The Black Tornado can still whip up a storm though.  ‘Last Train’ may start off with chugs of acoustic guitar over handclap-like percussion, but it lifts off when the drums kick in, with guitar hitting stinging chord sequences and notes as the horns offer support in the background.  ‘Over The Hill’ goes back to Risager’s early influences, swinging like BB King with its walking bass, glittering guitar fills and bursts of horns, and what once upon a time they might have called a ‘hot’ sax solo.  “Good times comin’ my way,” sings Thorbjørn, and he ain’t kidding.  Best of all in this vein, there’s ‘Love So Fine’, with its urgent, crunching guitar riff over the propulsive rhythm section of Seidelin and bassist Søren Bøjgaard.  It could almost be ZZ Top with added horns, not least because of Risager’s voice as he drawls away like Billy Gibbons, while Svensmark adds a cracking guitar solo as the cherry on the cake.
They even have room to get vaguely Latin with ‘Nobody But The Moon’, with a Hispanic-leaning descending guitar riff over what sounds to these untutored ears like a salsa rhythm conjured up by the bubbling bass and drums, leading to an aching chorus.

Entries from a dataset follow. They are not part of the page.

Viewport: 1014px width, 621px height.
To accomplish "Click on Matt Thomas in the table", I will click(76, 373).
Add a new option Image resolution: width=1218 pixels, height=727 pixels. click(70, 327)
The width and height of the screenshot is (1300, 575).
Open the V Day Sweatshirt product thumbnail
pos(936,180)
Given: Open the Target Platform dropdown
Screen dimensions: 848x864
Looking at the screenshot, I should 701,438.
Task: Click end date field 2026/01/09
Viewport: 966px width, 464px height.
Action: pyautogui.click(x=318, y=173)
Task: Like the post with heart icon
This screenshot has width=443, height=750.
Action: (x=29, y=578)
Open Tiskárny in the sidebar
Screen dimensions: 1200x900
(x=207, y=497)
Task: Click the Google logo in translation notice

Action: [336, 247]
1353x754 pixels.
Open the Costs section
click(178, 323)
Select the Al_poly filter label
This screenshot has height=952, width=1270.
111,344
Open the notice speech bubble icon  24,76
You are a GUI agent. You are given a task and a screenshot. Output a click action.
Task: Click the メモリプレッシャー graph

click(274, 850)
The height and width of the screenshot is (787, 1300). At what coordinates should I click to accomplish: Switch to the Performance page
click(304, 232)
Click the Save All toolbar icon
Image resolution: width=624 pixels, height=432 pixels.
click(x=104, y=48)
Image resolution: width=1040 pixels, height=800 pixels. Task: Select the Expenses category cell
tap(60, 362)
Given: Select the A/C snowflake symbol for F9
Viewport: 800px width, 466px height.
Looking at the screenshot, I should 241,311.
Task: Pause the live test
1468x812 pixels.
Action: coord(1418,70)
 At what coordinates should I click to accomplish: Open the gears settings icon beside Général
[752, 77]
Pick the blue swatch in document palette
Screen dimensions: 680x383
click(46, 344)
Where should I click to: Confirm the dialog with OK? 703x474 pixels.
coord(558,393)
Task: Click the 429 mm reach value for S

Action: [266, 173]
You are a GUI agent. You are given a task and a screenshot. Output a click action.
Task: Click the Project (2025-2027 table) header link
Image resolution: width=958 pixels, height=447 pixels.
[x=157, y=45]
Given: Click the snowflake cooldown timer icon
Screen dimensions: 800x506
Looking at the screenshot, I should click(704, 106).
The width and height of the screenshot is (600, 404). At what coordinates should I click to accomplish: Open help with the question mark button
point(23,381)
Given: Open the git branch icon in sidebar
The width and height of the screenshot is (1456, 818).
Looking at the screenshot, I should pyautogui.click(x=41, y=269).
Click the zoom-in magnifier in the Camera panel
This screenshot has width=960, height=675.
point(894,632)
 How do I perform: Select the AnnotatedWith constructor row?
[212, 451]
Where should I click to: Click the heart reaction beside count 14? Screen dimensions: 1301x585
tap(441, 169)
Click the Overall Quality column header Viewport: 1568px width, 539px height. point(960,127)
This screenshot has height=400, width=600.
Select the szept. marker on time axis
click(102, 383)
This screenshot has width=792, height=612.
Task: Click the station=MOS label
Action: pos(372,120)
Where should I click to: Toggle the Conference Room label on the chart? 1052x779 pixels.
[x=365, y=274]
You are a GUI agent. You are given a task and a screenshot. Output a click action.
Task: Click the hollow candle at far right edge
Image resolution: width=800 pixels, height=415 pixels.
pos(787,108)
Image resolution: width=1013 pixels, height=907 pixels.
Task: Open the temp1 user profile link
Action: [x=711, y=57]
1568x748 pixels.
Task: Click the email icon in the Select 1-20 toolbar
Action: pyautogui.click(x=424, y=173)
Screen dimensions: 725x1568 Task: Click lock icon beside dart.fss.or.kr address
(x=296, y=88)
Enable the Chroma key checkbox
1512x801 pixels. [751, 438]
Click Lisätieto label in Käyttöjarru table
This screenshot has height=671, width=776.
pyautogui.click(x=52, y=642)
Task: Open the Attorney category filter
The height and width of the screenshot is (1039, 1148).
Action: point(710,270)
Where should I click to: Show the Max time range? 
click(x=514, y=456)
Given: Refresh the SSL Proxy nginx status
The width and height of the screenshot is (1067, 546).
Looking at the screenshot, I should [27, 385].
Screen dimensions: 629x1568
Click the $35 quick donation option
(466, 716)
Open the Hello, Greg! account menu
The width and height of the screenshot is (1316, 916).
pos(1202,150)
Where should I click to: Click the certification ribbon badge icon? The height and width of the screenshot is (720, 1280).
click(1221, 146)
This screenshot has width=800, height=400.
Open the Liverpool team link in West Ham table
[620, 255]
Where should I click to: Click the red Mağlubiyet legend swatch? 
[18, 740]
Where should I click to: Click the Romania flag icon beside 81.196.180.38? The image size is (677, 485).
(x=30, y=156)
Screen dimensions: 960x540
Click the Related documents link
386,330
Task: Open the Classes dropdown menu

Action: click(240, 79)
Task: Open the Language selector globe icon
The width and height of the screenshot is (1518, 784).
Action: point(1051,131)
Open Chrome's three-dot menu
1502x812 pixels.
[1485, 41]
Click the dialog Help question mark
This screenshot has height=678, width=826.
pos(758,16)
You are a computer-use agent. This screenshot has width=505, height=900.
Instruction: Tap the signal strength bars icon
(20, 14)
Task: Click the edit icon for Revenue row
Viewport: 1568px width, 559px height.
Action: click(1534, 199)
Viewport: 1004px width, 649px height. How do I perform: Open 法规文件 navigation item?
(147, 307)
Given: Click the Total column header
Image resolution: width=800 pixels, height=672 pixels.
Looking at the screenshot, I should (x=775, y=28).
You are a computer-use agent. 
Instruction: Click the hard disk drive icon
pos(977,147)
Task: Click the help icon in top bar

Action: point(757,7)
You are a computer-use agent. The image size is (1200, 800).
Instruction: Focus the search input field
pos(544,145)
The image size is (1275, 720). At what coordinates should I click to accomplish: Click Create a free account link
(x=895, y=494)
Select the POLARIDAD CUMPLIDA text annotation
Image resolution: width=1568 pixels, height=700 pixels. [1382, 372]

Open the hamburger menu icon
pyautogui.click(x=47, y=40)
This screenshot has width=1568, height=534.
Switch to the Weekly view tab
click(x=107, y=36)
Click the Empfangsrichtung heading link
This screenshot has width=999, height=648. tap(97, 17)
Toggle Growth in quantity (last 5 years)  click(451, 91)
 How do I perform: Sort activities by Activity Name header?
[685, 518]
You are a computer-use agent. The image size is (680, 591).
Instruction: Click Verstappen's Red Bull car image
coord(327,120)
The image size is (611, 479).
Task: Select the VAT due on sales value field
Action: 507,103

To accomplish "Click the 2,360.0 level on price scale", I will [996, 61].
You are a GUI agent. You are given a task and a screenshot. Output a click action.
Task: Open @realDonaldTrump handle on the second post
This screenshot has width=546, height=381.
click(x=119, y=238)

Risager has said that some of the songs reflect some uncertainty about where he is in his life, but also an assertive and defiant response, and those themes are certainly apparent on the likes of ‘Never Givin’ In’ and ‘Sin City’.  Me, I have no doubts.  With Come On In Thorbjørn Risager & The Black Tornado have reaffirmed their status as torchbearers of modern blues.

Come On In is released by Ruf Records on 31 January 2020.